* _ACTION ITEM_:
Exactly the lines from the one containing "You are a computer-use" through the end of the listing must make up the answer, with no pictures included.

* _RECORDS SUPPLIED_:
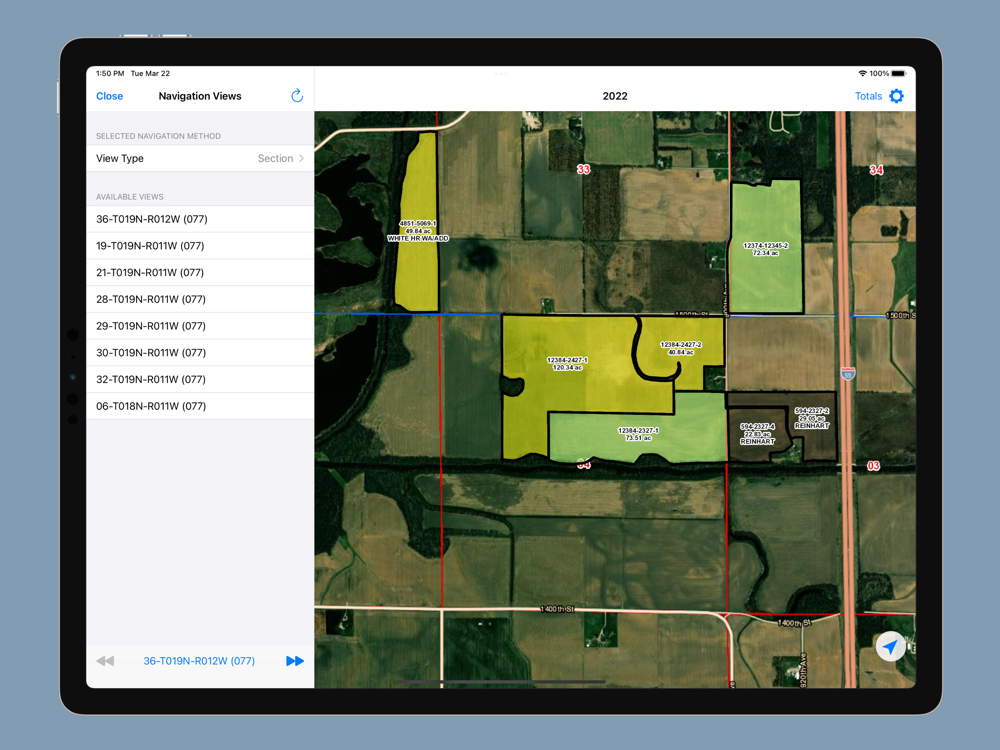This screenshot has width=1000, height=750.
Task: Select view 36-T019N-R012W (077) in list
Action: (x=200, y=219)
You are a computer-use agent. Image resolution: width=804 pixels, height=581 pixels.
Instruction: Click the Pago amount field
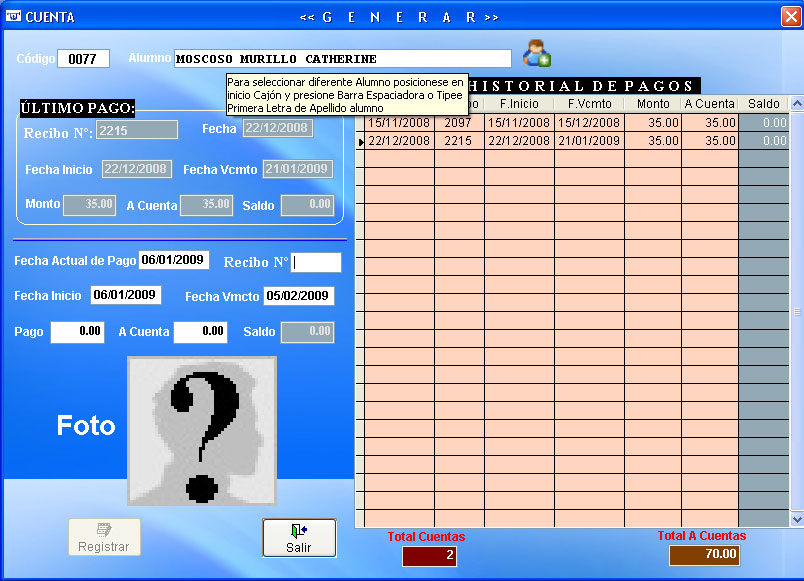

* _OUTPUT OF THE TASK_:
You are a computer-use agent. Image resolution: width=804 pixels, height=581 pixels.
Instruction: Click the Pago amount field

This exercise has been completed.